Thursday, September 25, 2003

Streams of 'Mystic River' fed by Lehane's old town
By Bob Minzesheimer, USA TODAY
A decade ago, novelist Dennis Lehane was living in the Charlestown section of Boston, an old working-class Irish neighborhood, when he saw the first hints of gentrification.
Lehane says he wondered "what would happen to the neighborhood once the Saabs outnumbered the Chevys and the corner store became a Starbucks."

Sean Penn stars in the film version of Mystic River, out in October.
By Merie W. Wallace, Warner Bros.

That became the seeds of the setting for his murder mystery, Mystic River, the latest selection of the USA TODAY Book Club.

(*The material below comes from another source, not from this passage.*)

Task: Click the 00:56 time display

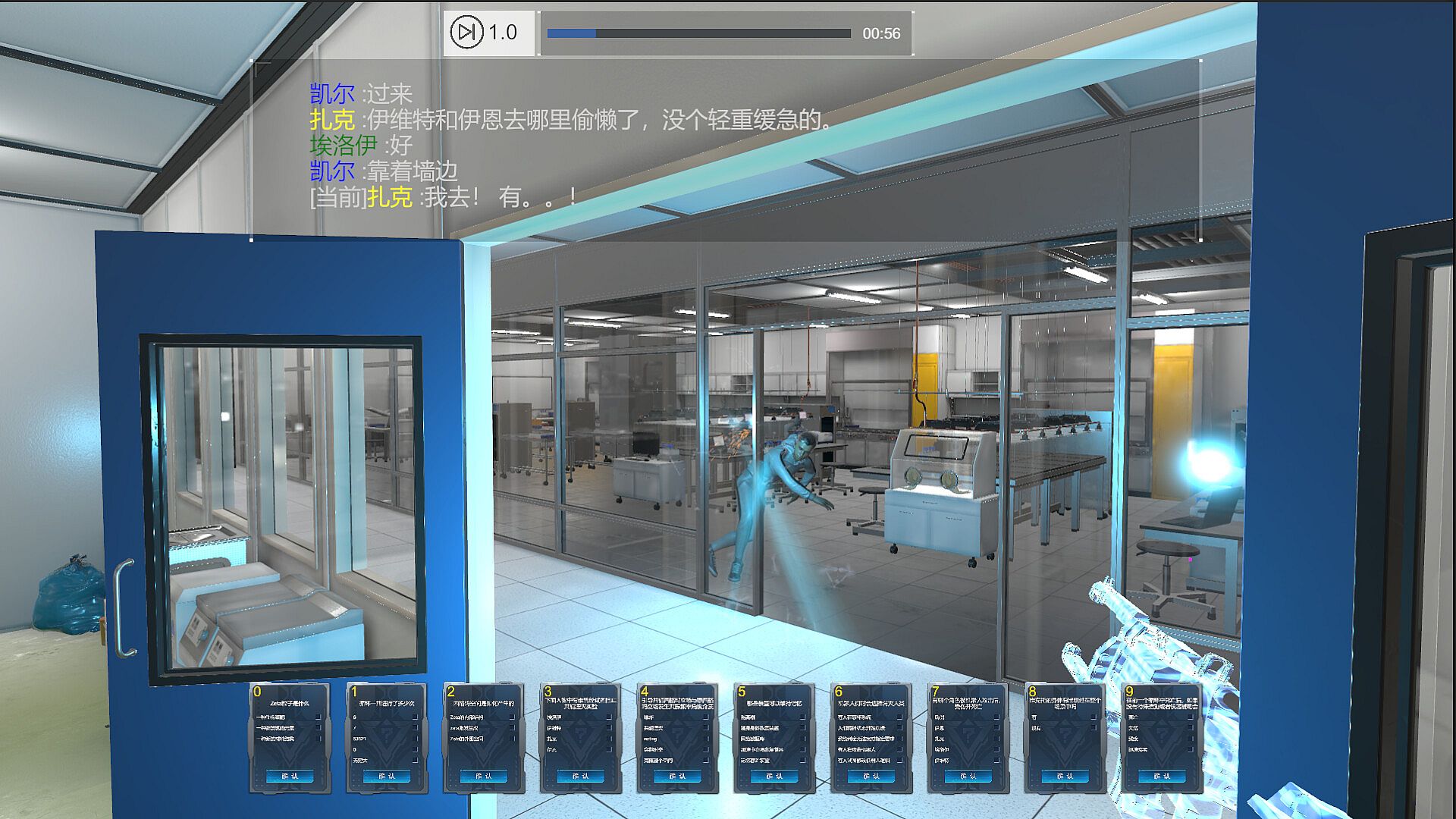Action: pos(880,33)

A few years later, Lehane says, "a sentence started bopping around in my head: 'Brendan Harris loved Katie Marcus like crazy, loved her like movie-love, with an orchestra booming through his blood ....'" And that became the first sentence of the part of the novel set in the present.

"Pretty soon after that," Lehane says, "the rest of the characters began to wander onto the stage and scuff the floorboards and start looking at me like, 'So what do you want us to do here, boss?' "

Which, more or less, is how Lehane came to write the novel about three childhood friends entangled in a murder 25 years later — as father of the victim, police investigator and suspect. The movie version opens next month.